Your buyer has probably spent twenty years in a world where system output is trustworthy unless the system tells you otherwise. Every monitoring tool, every audit framework, every incident response playbook they've built assumes failures are detectable events. Confabulation breaks that assumption. The entire concept of "error" as something the system knows about and reports doesn't map to a system that generates plausible text whether or not that text is true.

Things to follow up on...

NIST's twelve risk categories: NIST AI 600-1 places confabulation within a broader framework of twelve generative AI risk categories including data privacy, information integrity, and CBRN information access, several of which compound when confabulated output enters downstream systems.
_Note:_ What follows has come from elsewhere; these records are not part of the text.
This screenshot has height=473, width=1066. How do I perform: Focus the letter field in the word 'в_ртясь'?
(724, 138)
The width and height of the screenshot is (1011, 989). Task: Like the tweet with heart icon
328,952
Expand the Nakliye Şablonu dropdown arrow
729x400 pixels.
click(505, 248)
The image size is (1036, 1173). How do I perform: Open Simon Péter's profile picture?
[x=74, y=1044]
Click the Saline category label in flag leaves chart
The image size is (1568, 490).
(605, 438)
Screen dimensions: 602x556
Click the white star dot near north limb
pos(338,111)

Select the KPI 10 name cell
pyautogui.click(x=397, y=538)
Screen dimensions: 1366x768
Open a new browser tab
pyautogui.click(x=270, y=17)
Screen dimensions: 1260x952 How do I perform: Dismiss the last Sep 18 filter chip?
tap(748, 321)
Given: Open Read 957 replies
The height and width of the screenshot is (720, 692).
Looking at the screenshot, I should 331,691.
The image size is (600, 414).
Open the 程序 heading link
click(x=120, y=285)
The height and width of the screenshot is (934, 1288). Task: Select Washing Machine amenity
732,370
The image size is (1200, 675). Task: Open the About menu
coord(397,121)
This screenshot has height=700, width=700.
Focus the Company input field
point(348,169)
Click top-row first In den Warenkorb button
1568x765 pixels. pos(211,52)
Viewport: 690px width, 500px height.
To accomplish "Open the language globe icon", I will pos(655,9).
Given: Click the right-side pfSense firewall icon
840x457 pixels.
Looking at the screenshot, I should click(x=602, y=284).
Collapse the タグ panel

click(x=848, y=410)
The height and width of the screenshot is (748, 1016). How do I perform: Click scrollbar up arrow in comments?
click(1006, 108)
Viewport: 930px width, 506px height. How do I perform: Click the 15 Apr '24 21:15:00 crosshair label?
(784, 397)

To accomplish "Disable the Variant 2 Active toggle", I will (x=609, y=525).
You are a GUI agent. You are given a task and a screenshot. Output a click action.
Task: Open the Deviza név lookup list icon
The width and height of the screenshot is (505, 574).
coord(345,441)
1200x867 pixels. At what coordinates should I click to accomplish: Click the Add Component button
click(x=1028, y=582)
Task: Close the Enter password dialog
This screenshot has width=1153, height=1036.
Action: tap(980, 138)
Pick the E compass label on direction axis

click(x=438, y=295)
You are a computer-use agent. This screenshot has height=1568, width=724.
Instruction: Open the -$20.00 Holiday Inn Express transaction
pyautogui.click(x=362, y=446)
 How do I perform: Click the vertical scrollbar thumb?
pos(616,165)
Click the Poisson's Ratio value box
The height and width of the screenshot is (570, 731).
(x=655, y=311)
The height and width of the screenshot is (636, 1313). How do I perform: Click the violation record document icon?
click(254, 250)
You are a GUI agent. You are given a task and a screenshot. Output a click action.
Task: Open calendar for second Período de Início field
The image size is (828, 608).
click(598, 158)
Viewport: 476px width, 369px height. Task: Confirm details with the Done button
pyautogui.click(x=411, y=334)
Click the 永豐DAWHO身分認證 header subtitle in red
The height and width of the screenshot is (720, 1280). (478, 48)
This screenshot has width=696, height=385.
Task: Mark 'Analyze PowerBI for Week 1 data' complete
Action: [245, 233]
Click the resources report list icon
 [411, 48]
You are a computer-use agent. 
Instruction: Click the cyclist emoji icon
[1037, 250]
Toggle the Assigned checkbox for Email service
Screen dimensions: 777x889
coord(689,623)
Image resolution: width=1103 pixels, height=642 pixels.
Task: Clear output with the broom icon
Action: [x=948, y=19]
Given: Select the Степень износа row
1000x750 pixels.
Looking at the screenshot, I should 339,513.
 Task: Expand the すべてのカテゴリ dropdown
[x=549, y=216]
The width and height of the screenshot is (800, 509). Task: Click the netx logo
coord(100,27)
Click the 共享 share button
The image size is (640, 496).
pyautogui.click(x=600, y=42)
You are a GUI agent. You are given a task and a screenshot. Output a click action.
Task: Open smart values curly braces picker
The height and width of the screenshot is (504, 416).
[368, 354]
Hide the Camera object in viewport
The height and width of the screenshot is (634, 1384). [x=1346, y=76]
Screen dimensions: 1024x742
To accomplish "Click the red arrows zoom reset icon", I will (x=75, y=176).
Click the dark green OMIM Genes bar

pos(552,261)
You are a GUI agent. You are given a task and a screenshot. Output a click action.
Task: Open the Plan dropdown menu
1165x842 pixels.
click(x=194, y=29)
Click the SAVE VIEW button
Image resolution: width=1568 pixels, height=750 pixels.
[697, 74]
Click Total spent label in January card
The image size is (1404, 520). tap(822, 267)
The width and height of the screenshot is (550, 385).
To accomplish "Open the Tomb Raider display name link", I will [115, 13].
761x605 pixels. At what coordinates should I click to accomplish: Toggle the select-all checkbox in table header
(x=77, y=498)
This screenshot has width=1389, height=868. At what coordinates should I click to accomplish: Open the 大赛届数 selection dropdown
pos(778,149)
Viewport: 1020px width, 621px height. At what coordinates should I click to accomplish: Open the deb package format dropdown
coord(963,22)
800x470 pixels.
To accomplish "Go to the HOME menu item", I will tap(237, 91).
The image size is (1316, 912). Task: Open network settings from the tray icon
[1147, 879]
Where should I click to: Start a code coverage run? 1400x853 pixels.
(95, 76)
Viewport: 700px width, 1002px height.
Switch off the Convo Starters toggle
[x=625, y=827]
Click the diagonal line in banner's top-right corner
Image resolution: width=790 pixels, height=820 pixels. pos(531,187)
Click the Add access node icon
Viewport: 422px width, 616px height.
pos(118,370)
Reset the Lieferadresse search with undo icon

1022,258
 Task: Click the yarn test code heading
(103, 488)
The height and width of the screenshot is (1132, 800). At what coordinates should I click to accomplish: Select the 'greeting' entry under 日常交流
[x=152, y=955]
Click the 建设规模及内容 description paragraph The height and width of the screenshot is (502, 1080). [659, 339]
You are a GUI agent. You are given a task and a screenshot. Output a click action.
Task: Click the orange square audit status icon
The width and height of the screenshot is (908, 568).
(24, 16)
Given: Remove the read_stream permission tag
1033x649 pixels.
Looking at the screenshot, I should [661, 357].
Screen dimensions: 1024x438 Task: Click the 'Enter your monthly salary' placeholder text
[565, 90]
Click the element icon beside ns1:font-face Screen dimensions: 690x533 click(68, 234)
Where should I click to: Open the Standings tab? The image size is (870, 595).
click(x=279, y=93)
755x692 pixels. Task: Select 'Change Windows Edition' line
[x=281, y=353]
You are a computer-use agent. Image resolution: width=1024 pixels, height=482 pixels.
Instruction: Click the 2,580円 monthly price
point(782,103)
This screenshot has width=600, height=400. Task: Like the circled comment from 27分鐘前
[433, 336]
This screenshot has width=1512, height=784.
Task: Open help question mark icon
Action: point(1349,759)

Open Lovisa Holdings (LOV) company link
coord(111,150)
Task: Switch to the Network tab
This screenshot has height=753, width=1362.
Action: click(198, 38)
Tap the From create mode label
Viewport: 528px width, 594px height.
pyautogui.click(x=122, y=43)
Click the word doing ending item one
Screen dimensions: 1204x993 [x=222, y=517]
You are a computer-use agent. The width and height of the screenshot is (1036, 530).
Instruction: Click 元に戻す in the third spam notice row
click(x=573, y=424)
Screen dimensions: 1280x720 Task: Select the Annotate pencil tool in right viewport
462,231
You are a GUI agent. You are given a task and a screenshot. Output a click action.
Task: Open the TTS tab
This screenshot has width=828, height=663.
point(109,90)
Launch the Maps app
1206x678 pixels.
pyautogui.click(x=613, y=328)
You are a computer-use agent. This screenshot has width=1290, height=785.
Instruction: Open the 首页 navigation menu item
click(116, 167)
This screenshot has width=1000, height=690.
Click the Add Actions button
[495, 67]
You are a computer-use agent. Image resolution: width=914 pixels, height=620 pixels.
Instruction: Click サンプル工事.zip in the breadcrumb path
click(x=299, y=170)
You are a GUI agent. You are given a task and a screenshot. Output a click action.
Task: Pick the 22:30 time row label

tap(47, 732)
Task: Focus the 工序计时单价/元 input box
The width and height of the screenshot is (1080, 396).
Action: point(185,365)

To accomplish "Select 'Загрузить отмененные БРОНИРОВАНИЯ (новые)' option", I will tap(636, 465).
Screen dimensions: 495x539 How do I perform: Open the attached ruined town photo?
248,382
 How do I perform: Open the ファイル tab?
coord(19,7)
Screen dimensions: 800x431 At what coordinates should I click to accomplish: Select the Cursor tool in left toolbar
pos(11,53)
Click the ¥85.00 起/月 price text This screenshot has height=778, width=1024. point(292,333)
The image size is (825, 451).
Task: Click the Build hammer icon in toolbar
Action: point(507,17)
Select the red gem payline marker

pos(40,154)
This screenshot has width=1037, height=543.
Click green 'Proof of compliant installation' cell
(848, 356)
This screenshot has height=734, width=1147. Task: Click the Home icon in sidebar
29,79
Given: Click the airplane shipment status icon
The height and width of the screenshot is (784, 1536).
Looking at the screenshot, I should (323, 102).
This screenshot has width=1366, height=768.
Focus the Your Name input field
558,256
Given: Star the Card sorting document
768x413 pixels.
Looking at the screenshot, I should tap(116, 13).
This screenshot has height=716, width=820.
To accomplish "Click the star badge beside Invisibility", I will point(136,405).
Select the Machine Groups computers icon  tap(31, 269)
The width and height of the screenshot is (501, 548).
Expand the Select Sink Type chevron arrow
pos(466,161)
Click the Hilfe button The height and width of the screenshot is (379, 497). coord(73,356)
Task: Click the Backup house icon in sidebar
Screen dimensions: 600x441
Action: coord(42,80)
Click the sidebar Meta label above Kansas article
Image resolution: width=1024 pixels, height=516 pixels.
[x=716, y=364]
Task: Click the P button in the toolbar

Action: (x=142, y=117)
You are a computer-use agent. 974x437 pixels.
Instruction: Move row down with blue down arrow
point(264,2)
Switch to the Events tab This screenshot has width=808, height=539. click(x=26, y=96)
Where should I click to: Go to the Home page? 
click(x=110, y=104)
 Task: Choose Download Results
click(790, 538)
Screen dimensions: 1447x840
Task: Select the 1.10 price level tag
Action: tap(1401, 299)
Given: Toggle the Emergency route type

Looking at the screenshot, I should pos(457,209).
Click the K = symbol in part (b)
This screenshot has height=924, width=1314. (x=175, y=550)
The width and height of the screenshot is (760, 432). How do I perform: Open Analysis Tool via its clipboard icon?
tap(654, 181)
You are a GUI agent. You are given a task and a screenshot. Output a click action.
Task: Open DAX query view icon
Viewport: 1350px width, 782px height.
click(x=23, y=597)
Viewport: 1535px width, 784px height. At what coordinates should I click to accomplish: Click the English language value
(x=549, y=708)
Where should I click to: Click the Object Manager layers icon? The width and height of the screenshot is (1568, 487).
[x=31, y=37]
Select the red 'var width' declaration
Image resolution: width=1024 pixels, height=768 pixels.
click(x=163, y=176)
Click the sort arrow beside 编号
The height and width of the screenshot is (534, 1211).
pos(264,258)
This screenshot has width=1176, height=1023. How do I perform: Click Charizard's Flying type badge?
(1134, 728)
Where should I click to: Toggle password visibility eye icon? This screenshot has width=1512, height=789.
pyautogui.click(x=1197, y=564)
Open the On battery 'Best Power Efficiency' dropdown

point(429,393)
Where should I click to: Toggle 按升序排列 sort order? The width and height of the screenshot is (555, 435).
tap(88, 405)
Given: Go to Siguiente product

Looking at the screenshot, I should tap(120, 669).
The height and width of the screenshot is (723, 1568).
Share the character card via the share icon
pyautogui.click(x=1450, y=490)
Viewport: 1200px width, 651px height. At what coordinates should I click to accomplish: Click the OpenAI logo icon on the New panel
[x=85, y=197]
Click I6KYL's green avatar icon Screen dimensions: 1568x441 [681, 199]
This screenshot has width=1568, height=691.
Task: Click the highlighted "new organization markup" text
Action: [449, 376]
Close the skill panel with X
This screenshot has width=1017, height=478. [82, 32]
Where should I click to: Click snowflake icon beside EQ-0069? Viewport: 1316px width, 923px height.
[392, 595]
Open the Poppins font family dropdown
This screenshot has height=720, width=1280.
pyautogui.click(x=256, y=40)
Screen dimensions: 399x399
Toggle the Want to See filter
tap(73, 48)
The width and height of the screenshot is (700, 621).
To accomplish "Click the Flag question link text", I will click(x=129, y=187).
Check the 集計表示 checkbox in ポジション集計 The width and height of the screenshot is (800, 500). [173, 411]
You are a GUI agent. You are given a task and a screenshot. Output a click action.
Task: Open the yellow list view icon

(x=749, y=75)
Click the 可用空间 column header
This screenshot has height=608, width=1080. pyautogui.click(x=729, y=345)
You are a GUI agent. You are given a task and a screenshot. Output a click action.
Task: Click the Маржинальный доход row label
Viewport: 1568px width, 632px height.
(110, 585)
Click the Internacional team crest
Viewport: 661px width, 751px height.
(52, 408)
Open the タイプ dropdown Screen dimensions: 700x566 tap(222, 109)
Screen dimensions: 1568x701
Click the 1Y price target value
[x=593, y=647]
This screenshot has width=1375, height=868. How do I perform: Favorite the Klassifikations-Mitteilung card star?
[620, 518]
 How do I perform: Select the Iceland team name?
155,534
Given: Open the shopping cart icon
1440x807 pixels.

Semantic entropy detection limits: The Oxford team behind the Nature paper on semantic entropy showed the method can flag when a model is uncertain, but it carries 5–10x computational overhead and still cannot catch high-confidence wrong answers.
Johnson v. Dunn escalation: A July 2025 federal court in Alabama disqualified attorneys from a case after AI-generated hallucinated citations appeared in a motion, declaring that monetary sanctions alone are proving ineffective at deterring the problem.
GAO's generative AI inventory: GAO report GAO-25-107653 found federal generative AI use cases grew nine-fold from 32 to 282 between 2023 and 2024, while agencies' risk assessments for those deployments remain incomplete.